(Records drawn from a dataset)
******************************
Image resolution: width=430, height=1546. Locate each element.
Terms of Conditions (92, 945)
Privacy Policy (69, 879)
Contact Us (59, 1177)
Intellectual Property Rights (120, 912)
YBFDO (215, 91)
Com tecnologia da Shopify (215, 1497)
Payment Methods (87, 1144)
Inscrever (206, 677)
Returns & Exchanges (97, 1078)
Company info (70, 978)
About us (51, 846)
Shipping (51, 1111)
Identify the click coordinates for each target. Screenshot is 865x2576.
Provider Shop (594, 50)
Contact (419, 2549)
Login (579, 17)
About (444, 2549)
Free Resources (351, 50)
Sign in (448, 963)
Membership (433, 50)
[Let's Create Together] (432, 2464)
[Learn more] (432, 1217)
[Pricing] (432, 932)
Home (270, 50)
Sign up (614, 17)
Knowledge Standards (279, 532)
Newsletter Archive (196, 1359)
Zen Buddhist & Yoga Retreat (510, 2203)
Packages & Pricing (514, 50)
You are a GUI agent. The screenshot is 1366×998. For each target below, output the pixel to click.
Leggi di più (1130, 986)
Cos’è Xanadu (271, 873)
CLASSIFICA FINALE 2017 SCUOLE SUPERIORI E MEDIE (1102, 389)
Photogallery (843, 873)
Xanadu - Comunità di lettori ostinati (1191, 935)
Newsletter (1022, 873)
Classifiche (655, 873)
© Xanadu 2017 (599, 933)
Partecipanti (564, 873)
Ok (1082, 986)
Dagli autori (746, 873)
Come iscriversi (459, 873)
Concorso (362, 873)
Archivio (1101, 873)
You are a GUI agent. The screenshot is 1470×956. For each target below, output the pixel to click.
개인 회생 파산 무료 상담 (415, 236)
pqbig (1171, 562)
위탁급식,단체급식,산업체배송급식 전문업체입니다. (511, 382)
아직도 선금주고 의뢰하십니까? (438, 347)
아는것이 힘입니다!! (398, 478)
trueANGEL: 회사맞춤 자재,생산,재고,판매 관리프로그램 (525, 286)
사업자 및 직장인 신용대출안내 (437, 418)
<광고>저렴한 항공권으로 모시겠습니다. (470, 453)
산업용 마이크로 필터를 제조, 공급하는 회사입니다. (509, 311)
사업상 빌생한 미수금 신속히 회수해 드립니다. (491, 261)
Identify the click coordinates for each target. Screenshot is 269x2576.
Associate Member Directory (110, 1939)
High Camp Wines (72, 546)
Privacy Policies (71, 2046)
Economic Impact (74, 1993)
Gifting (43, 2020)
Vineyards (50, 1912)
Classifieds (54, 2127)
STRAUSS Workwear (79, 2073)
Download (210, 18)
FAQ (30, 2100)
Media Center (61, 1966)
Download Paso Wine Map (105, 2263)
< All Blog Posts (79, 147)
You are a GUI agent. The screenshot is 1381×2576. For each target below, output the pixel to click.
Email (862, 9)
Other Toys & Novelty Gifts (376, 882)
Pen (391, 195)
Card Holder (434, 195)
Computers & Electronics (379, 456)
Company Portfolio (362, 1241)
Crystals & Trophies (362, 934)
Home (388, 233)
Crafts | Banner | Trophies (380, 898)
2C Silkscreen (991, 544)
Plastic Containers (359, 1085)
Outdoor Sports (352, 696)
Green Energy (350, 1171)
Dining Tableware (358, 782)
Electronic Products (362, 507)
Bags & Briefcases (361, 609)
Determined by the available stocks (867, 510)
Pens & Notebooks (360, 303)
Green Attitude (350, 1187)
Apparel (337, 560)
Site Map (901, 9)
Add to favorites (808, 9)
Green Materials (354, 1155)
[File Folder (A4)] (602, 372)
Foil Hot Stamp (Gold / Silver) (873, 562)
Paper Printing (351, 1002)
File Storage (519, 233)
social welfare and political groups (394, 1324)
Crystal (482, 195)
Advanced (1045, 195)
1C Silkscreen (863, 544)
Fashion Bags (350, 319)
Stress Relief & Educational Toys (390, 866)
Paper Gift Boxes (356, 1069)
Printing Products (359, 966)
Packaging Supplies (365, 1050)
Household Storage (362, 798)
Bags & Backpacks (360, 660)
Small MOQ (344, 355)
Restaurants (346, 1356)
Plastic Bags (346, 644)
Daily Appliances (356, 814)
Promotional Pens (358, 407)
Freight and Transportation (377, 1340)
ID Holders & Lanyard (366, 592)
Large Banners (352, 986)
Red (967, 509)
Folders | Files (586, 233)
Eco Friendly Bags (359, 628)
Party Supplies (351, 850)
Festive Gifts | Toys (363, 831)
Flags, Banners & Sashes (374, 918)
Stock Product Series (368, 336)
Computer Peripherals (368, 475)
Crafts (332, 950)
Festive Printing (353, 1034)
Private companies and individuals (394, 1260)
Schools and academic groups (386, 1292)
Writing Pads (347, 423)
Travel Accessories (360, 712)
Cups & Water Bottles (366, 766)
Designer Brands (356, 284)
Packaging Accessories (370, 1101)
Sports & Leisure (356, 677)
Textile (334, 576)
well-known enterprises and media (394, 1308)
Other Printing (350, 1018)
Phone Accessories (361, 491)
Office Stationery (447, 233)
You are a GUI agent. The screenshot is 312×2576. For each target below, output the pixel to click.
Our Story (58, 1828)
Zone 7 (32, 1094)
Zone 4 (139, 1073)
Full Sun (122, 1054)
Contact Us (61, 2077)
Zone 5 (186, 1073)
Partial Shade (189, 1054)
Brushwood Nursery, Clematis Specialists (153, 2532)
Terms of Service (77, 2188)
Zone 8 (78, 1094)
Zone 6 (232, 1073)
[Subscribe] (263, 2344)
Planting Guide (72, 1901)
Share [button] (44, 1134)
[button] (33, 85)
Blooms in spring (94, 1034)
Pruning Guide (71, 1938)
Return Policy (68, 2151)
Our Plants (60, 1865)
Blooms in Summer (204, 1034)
******************************
The data above needs retyping. Reproduce each line exactly.

Image resolution: width=430, height=1546. Locate each element.
Terms of Conditions (92, 945)
Privacy Policy (69, 879)
Contact Us (59, 1177)
Intellectual Property Rights (120, 912)
YBFDO (215, 91)
Com tecnologia da Shopify (215, 1497)
Payment Methods (87, 1144)
Inscrever (206, 677)
Returns & Exchanges (97, 1078)
Company info (70, 978)
About us (51, 846)
Shipping (51, 1111)
Identify the click coordinates for each target. Screenshot is 865x2576.
Provider Shop (594, 50)
Contact (419, 2549)
Login (579, 17)
About (444, 2549)
Free Resources (351, 50)
Sign in (448, 963)
Membership (433, 50)
[Let's Create Together] (432, 2464)
[Learn more] (432, 1217)
[Pricing] (432, 932)
Home (270, 50)
Sign up (614, 17)
Knowledge Standards (279, 532)
Newsletter Archive (196, 1359)
Zen Buddhist & Yoga Retreat (510, 2203)
Packages & Pricing (514, 50)
You are a GUI agent. The screenshot is 1366×998. For each target below, output the pixel to click.
Leggi di più (1130, 986)
Cos’è Xanadu (271, 873)
CLASSIFICA FINALE 2017 SCUOLE SUPERIORI E MEDIE (1102, 389)
Photogallery (843, 873)
Xanadu - Comunità di lettori ostinati (1191, 935)
Newsletter (1022, 873)
Classifiche (655, 873)
© Xanadu 2017 (599, 933)
Partecipanti (564, 873)
Ok (1082, 986)
Dagli autori (746, 873)
Come iscriversi (459, 873)
Concorso (362, 873)
Archivio (1101, 873)
You are a GUI agent. The screenshot is 1470×956. For each target below, output the pixel to click.
개인 회생 파산 무료 상담 (415, 236)
pqbig (1171, 562)
위탁급식,단체급식,산업체배송급식 전문업체입니다. (511, 382)
아직도 선금주고 의뢰하십니까? (438, 347)
아는것이 힘입니다!! (398, 478)
trueANGEL: 회사맞춤 자재,생산,재고,판매 관리프로그램 (525, 286)
사업자 및 직장인 신용대출안내 (437, 418)
<광고>저렴한 항공권으로 모시겠습니다. (470, 453)
산업용 마이크로 필터를 제조, 공급하는 회사입니다. (509, 311)
사업상 빌생한 미수금 신속히 회수해 드립니다. (491, 261)
Identify the click coordinates for each target. Screenshot is 269x2576.
Associate Member Directory (110, 1939)
High Camp Wines (72, 546)
Privacy Policies (71, 2046)
Economic Impact (74, 1993)
Gifting (43, 2020)
Vineyards (50, 1912)
Classifieds (54, 2127)
STRAUSS Workwear (79, 2073)
Download (210, 18)
FAQ (30, 2100)
Media Center (61, 1966)
Download Paso Wine Map (105, 2263)
< All Blog Posts (79, 147)
You are a GUI agent. The screenshot is 1381×2576. For each target below, output the pixel to click.
Email (862, 9)
Other Toys & Novelty Gifts (376, 882)
Pen (391, 195)
Card Holder (434, 195)
Computers & Electronics (379, 456)
Company Portfolio (362, 1241)
Crystals & Trophies (362, 934)
Home (388, 233)
Crafts | Banner | Trophies (380, 898)
2C Silkscreen (991, 544)
Plastic Containers (359, 1085)
Outdoor Sports (352, 696)
Green Energy (350, 1171)
Dining Tableware (358, 782)
Electronic Products (362, 507)
Bags & Briefcases (361, 609)
Determined by the available stocks (867, 510)
Pens & Notebooks (360, 303)
Green Attitude (350, 1187)
Apparel (337, 560)
Site Map (901, 9)
Add to favorites (808, 9)
Green Materials (354, 1155)
[File Folder (A4)] (602, 372)
Foil Hot Stamp (Gold / Silver) (873, 562)
Paper Printing (351, 1002)
File Storage (519, 233)
social welfare and political groups (394, 1324)
Crystal (482, 195)
Advanced (1045, 195)
1C Silkscreen (863, 544)
Fashion Bags (350, 319)
Stress Relief & Educational Toys (390, 866)
Paper Gift Boxes (356, 1069)
Printing Products (359, 966)
Packaging Supplies (365, 1050)
Household Storage (362, 798)
Bags & Backpacks (360, 660)
Small MOQ (344, 355)
Restaurants (346, 1356)
Plastic Bags (346, 644)
Daily Appliances (356, 814)
Promotional Pens (358, 407)
Freight and Transportation (377, 1340)
ID Holders & Lanyard (366, 592)
Large Banners (352, 986)
Red (967, 509)
Folders | Files (586, 233)
Eco Friendly Bags (359, 628)
Party Supplies (351, 850)
Festive Gifts | Toys (363, 831)
Flags, Banners & Sashes (374, 918)
Stock Product Series (368, 336)
Computer Peripherals (368, 475)
Crafts (332, 950)
Festive Printing (353, 1034)
Private companies and individuals (394, 1260)
Schools and academic groups (386, 1292)
Writing Pads (347, 423)
Travel Accessories (360, 712)
Cups & Water Bottles (366, 766)
Designer Brands (356, 284)
Packaging Accessories (370, 1101)
Sports & Leisure (356, 677)
Textile (334, 576)
well-known enterprises and media (394, 1308)
Other Printing (350, 1018)
Phone Accessories (361, 491)
Office Stationery (447, 233)
You are a GUI agent. The screenshot is 312×2576. For each target below, output the pixel to click.
Our Story (58, 1828)
Zone 7 (32, 1094)
Zone 4 (139, 1073)
Full Sun (122, 1054)
Contact Us (61, 2077)
Zone 5 (186, 1073)
Partial Shade (189, 1054)
Brushwood Nursery, Clematis Specialists (153, 2532)
Terms of Service (77, 2188)
Zone 8 (78, 1094)
Zone 6 (232, 1073)
[Subscribe] (263, 2344)
Planting Guide (72, 1901)
Share [button] (44, 1134)
[button] (33, 85)
Blooms in spring (94, 1034)
Pruning Guide (71, 1938)
Return Policy (68, 2151)
Our Plants (60, 1865)
Blooms in Summer (204, 1034)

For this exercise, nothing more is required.